Given data →
______

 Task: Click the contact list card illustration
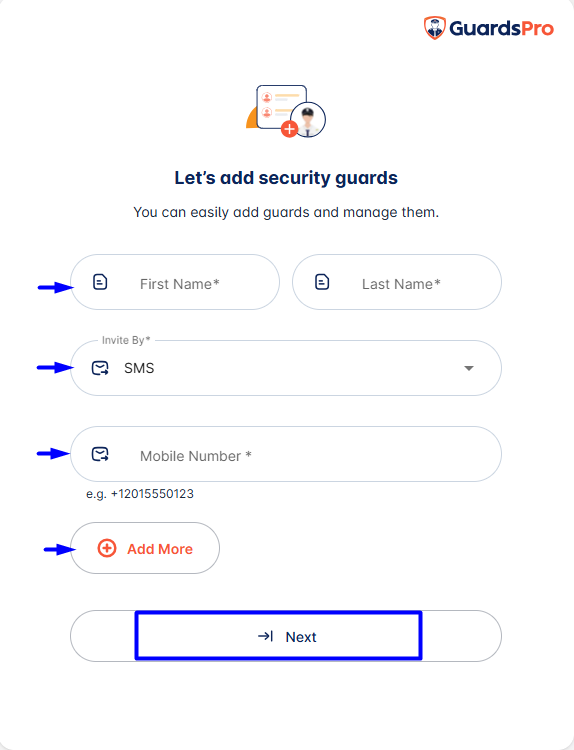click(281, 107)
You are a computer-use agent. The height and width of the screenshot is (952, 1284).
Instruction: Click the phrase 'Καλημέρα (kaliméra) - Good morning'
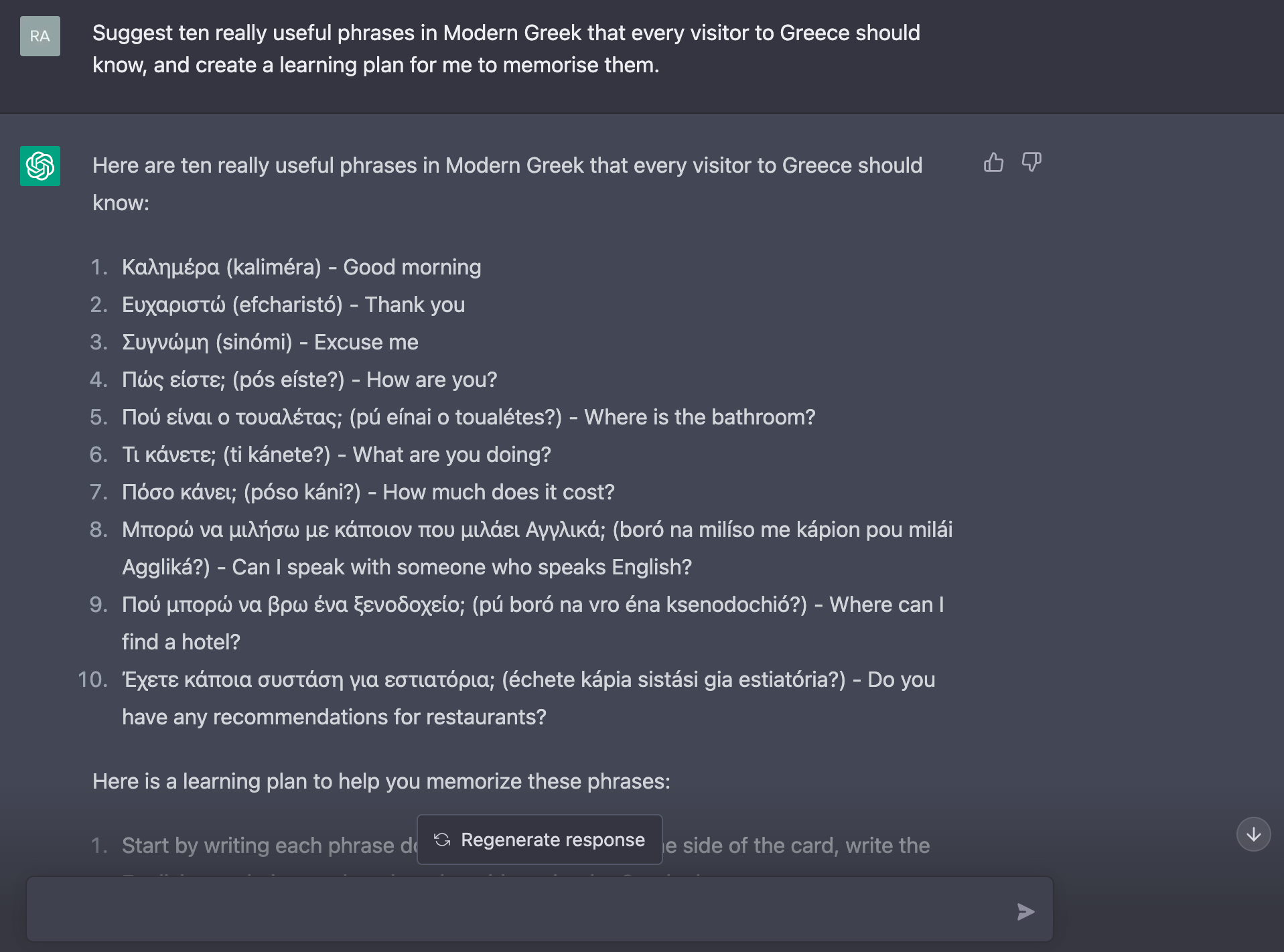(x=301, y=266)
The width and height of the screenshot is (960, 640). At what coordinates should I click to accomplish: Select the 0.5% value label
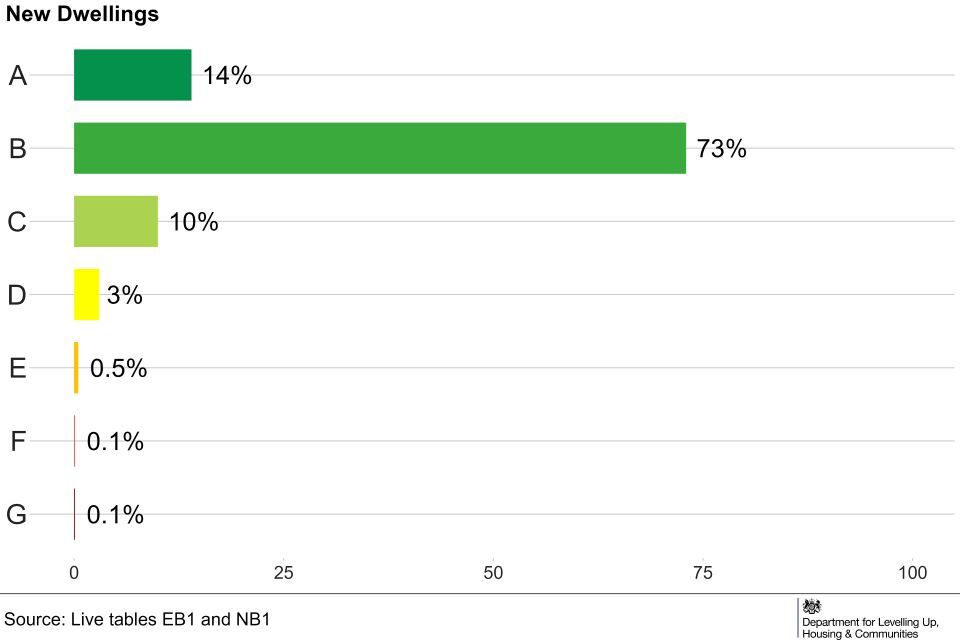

______

What to work on → Every record should be duplicated exactly, though any picture in it must be left out.

Task answer →
 Task: Click the contact list card illustration
click(281, 107)
You are a computer-use agent. The height and width of the screenshot is (952, 1284).
Instruction: Click the phrase 'Καλημέρα (kaliméra) - Good morning'
(x=301, y=266)
The width and height of the screenshot is (960, 640). At what coordinates should I click to accomplish: Select the 0.5% value label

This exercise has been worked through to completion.